• GIVEN DATA:
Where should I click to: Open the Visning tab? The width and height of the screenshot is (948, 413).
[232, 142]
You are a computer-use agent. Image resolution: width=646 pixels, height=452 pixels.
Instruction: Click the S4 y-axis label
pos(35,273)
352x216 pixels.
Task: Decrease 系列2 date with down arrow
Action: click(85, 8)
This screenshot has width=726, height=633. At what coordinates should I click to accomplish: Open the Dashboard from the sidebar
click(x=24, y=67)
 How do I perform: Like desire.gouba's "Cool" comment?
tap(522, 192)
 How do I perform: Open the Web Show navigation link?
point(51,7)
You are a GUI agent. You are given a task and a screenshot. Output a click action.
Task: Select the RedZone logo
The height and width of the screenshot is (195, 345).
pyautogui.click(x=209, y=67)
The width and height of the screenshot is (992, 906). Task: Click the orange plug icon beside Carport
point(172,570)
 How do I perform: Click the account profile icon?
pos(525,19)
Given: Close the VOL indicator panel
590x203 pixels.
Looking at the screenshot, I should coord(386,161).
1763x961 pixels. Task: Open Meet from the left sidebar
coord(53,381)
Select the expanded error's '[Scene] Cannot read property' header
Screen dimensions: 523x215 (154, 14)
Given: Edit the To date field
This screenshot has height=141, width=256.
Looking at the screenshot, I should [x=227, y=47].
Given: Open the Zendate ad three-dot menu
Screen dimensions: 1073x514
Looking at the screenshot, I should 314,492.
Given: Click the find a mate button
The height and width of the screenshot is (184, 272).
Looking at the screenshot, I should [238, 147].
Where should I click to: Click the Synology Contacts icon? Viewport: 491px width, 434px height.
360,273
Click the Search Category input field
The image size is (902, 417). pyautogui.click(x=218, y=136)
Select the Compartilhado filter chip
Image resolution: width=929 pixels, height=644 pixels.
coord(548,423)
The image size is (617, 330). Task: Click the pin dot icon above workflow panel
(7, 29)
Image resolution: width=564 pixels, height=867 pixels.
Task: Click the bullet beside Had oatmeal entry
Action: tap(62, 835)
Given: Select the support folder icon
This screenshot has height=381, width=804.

• PROBLEM TO SOLVE: Taking the entries above, print exactly the lines starting at the line with "This screenshot has width=726, height=633." and ending at the line with "Given: Open the Zendate ad three-dot menu", both included.

• EXPECTED ANSWER:
This screenshot has width=726, height=633. At what coordinates should I click to accomplish: Open the Dashboard from the sidebar
click(x=24, y=67)
 How do I perform: Like desire.gouba's "Cool" comment?
tap(522, 192)
 How do I perform: Open the Web Show navigation link?
point(51,7)
You are a GUI agent. You are given a task and a screenshot. Output a click action.
Task: Select the RedZone logo
The height and width of the screenshot is (195, 345).
pyautogui.click(x=209, y=67)
The width and height of the screenshot is (992, 906). Task: Click the orange plug icon beside Carport
point(172,570)
 How do I perform: Click the account profile icon?
pos(525,19)
Given: Close the VOL indicator panel
590x203 pixels.
Looking at the screenshot, I should coord(386,161).
1763x961 pixels. Task: Open Meet from the left sidebar
coord(53,381)
Select the expanded error's '[Scene] Cannot read property' header
Screen dimensions: 523x215 (154, 14)
Given: Edit the To date field
This screenshot has height=141, width=256.
Looking at the screenshot, I should [x=227, y=47].
Given: Open the Zendate ad three-dot menu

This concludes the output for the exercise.